→ **What to do**
Could you retype exactly the line containing "Task: Switch to the Diagrams tab" and every line after it in the data below, leaving out the pictures?
══ Records for this task ══
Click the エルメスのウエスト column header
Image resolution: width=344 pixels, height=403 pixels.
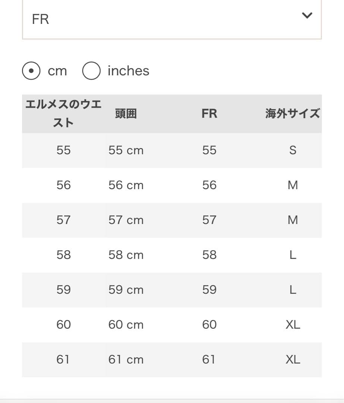coord(63,113)
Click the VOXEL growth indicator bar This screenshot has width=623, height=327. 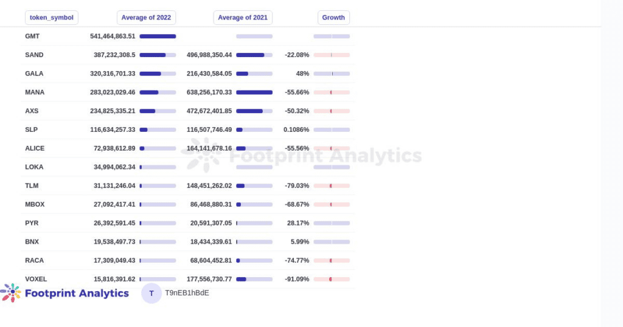point(332,279)
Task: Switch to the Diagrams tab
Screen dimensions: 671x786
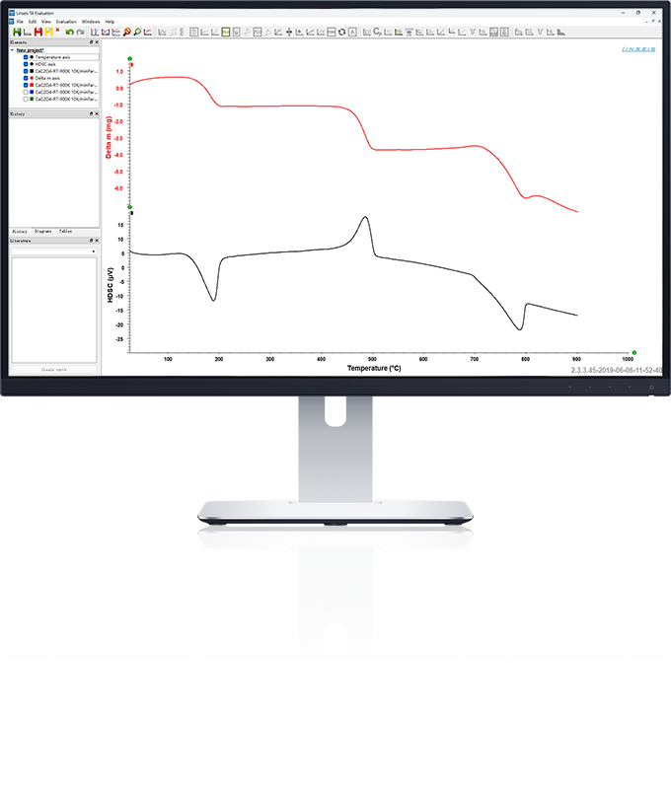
═══
→ **Solution for this exercise**
Task: Switch to the Diagrams tab
Screen dimensions: 671x786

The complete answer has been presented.